Google Cloud’s Cryptomining Protection Program

The ability to detect cryptomining attacks is crucial in preventing their costly consequences. Google Cloud’s Security Command Center Premium includes specialized detection capabilities that are seamlessly integrated into the Google Cloud infrastructure. Using innovative techniques, Security Command Center scans virtual machine memory for malware without the need for agents, which can compromise performance and increase an organization’s attack surface. This approach enables the detection of attacks that may be overlooked by add-on security tools relying solely on cloud logs and API-based information analysis. Additionally, Security Command Center can identify compromised identities that allow attackers to gain unauthorized access to cloud accounts and rapidly deploy cryptomining malware. By detecting potential threats before adversaries can exploit compromised information, Security Command Center provides comprehensive and advanced cryptomining attack detection capabilities that can only be achieved through a product built into the cloud infrastructure.

Security Command Center Premium customers who adhere to the program’s terms and conditions, including Cryptomining Detection Best Practices, are eligible to participate in the Cryptomining Protection Program. This program provides financial protection to cover unauthorized Google Cloud compute expenses associated with undetected cryptomining attacks. To learn more about the program and its eligibility criteria, customers can refer to the Cryptomining Protection Program Overview.

At Google Cloud, risk management is approached through a shared fate model, emphasizing our commitment to delivering robust security outcomes on our platform. By providing customers with effective built-in tools to detect one of the most prevalent and costly cloud threats, Google Cloud takes responsibility for ensuring security. In the event that our detection efforts are unsuccessful, the Cryptomining Protection Program offers financial protection to affected customers.

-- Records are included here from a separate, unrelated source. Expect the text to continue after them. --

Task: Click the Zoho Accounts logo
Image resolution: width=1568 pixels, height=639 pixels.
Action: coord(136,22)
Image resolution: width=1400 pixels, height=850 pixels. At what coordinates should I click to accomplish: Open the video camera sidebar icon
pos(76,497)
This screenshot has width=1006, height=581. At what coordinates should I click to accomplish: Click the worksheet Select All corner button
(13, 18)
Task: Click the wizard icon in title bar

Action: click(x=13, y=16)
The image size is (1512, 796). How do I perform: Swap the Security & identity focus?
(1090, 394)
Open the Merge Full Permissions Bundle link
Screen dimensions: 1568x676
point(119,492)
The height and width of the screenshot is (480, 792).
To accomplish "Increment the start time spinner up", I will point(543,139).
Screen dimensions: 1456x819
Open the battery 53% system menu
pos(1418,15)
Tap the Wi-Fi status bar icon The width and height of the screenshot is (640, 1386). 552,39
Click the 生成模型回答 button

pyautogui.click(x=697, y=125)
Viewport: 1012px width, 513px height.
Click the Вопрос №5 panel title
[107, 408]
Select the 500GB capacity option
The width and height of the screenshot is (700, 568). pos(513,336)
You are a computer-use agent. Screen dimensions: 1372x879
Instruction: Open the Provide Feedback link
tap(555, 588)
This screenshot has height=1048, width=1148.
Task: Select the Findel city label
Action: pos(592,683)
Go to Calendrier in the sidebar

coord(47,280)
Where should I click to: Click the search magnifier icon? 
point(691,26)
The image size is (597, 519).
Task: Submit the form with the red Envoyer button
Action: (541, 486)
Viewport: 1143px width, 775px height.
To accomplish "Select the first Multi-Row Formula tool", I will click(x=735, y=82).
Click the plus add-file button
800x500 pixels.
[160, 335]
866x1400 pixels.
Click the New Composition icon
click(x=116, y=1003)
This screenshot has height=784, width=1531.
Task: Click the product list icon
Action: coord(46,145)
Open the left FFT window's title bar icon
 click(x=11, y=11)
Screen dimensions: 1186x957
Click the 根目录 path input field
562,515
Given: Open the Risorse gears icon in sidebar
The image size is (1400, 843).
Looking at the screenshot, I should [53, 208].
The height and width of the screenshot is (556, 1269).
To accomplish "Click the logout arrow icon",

This shared fate approach to cloud security enhances confidence among enterprise buyers when transitioning to the cloud, knowing that they are supported by a provider that actively mitigates risks and provides financial recourse.

Philip Bues, research manager for cloud security at IDC, emphasized the seriousness of cryptomining attacks and the significance of preventive controls and threat detection capabilities in cloud environments. Bues commended Google Cloud’s initiative, stating that their built-in threat detection of unauthorized cryptomining, combined with the financial protection offered through the Cryptomining Protection Program, provides reassurance to enterprise buyers considering cloud adoption.